Siapa yang menyangka bahwa demi
mendukung perjuangan Palestina ia pernah menolak undangan untuk hadir
dalam satu konperensi di Universitas Ibrani, Jerusalem (2013)?
KEBEBASAN ILMIAH
Kepeduliannya
pun tak hanya berwujud kata-kata bernas di atas kertas.

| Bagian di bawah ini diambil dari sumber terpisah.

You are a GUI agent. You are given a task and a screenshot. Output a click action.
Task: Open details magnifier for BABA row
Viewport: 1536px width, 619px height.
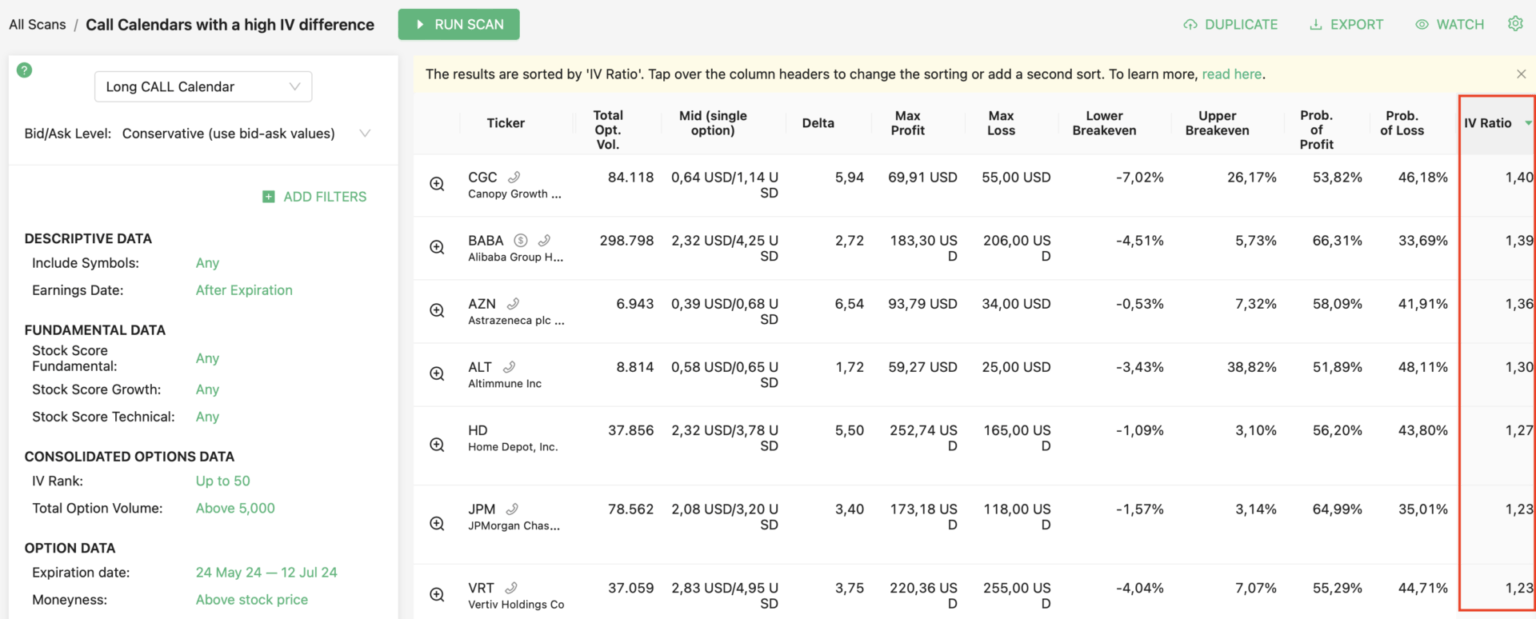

Hawking
mendukung kebebasan ilmiah yang tidak terpasung oleh sebentuk rasisme
dan melakukan penggalangan dana bagi pendidikan anak-anak Palestina.
Belum lama berselang, ia mengecam gerakan Brexit yang diyakininya akan
menciderai negaranya sendiri dalam kepentingan lintas-batas penelitian.
Jika
dunia kita kian memuja efisiensi dan produktivitas yang dihasilkan
teknologi, Hawking mengakui manfaatnya tanpa menutup mata pada
dampak-dampaknya yang amat destruktif. Akselerasi teknologi canggih
semisal kecerdasan artifisial, internet, dan teknologi digital
dilihatnya sebagai jalan pasti menuju tragedi kemanusiaan bila tidak
diantisipasi dengan visi dan strategi yang lebih manusiawi.
Kendati
tidak menawarkan jalan keluar – yang niscaya berada di luar
kompetensinya – Hawking menyuarakan peringatan profetis tentang deretan
malapetaka yang tengah membayangi planet kita, sebut saja: pencemaran
lingkungan, perubahan iklim, ledakan penduduk, krisis pangan, dan
pengangguran masif.
RUMAH BERSAMA
Sang
ateis bagaikan suara dari gurun yang berseru-seru mengingatkan kita
akan rumah kita bersama, kosmos yang senantiasa mencari kesetimbangan
entropik. Ia bukan pemercaya Tuhan tetapi bukan pula insan tanpa
spiritualitas.
Dalam pandangannya, kosmos tak layak
menjadi jagad raya kita bila tidak menjadi rumah bagi sesama yang kita
cintai. Spiritualitas “kosmik” yang dihayatinya setidaknya mempertemukan
dirinya dengan nasib bersama anak-anak manusia yang tak jarang terjebak
dalam perangkap ambisi dan ilusi yang ditenun dengan mengkhianati
kemanusiaan sendiri.
Visi kemanusiaan Hawking pantas
dikenang sebagai bagian dari pesan terakhirnya bagi pelakon-pelokan
kehidupan dalam meraih mimpi setinggi bintang, termasuk bagi umat
beragama yang mengklaim dirinya sebagai ahli waris nilai-nilai luhur di
balik visi etis agamanya. Bukankah para tokoh religius mengajarkan pula
betapa rakhmat ilahi menerbitkan matahari dan menurunkan hujan bagi
semua tanpa memilih-milih?
Hawking wafat pada 14 Maret lalu, tepat pada hari lahir Albert Einstein. Selamat jalan, Stephen William Hawking!